Sudden increase in Nomad server memory

I had a production server issue the following being the memory profile of the servers:

The compute profile is mostly about periodic jobs (~100+)

Description in brief:

  • the same server and compute configuration has been without incident for 6+ months.
  • I happened to update the servers to 1.3.0 on May 13th.
  • the 8 GB memory started getting hit around May 18th, causing loss of leader.
  • rebooting the servers helped, but only for a few minutes.
  • so, manually we updated the server type from large to 4xlarge

My questions are:

  • What would the possible reason for the memory increase?
    What metric to keep an eye on? And set an alert for the future?

  • How to debug this if/when this occurs again?

  • We already have basic alerts on memory and cluster leader change, etc., was wondering what logs can be captured in the future.

We plan to tune down to 2xl, maybe after monitoring this for a week.

Hey @shantanugadgil!

What would the possible reason for the memory increase?

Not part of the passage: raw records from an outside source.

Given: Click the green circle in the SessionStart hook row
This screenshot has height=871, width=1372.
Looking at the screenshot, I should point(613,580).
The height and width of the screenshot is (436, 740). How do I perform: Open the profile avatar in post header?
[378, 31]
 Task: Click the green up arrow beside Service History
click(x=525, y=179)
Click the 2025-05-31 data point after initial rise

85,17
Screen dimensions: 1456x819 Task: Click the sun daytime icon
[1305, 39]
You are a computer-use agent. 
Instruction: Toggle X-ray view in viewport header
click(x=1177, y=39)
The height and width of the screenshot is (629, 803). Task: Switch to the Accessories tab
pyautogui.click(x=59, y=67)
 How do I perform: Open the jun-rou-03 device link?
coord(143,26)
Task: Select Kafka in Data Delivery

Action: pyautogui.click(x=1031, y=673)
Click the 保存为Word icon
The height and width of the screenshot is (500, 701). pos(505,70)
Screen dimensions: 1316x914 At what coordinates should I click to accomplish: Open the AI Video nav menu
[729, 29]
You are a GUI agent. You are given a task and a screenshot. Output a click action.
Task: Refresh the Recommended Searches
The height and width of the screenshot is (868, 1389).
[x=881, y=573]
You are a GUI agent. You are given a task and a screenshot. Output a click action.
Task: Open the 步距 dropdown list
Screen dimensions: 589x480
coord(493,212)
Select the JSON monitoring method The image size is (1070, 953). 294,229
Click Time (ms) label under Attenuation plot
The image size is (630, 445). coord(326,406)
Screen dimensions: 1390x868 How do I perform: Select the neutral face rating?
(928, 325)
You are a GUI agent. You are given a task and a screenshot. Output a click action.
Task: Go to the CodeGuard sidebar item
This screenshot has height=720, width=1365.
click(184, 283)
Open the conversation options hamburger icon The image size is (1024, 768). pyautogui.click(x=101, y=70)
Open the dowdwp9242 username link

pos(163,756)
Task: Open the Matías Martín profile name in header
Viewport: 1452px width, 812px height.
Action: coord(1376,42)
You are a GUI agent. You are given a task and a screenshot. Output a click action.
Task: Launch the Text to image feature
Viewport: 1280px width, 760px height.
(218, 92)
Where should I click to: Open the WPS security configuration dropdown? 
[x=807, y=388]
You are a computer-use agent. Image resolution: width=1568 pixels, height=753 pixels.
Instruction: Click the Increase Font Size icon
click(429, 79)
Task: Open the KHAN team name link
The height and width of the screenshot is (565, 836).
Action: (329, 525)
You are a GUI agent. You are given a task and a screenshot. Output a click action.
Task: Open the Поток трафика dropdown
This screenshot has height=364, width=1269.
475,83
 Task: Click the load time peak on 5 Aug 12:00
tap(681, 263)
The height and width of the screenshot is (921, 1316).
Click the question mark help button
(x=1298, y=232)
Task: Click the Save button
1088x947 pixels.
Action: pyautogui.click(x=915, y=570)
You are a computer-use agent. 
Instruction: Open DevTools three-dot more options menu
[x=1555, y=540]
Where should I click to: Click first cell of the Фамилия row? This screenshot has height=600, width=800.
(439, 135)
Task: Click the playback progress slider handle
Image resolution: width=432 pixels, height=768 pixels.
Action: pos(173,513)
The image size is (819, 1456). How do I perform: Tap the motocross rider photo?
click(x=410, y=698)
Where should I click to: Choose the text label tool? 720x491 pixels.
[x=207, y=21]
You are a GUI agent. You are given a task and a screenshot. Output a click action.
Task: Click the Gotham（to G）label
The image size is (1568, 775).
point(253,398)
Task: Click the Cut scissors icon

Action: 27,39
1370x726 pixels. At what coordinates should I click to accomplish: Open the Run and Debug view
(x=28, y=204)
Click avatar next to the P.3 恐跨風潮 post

It is very hard to say as 1.3.0 introduced a number of changes, although I wouldn’t expect any of them to have caused such as significant change. If something within Nomad did, we should investigate and figure out what can be improved.

1.3.0 did migrate to a new boltdb storage engine, however, I would expect this migration to have a single initial increase in memory which would then go away after migration steps have been taken. Is this problem still ongoing or has memory usage fallen to a typical level?

I’d like to note for other readers, memory increases within Nomad servers can also be caused normal operations such as a large influx of evaluations or leadership elections. In these cases, the memory increase should reduce back to normal level quickly once the spike of work has been completed.

What metric to keep an eye on? And set an alert for the future?

I would say what your graph is detailing is a good indicator to track and keep an eye on. Ideally the alert would monitor 95 percentile changes over a time range to accommodate fluctuations that may occur during normal Nomad activity.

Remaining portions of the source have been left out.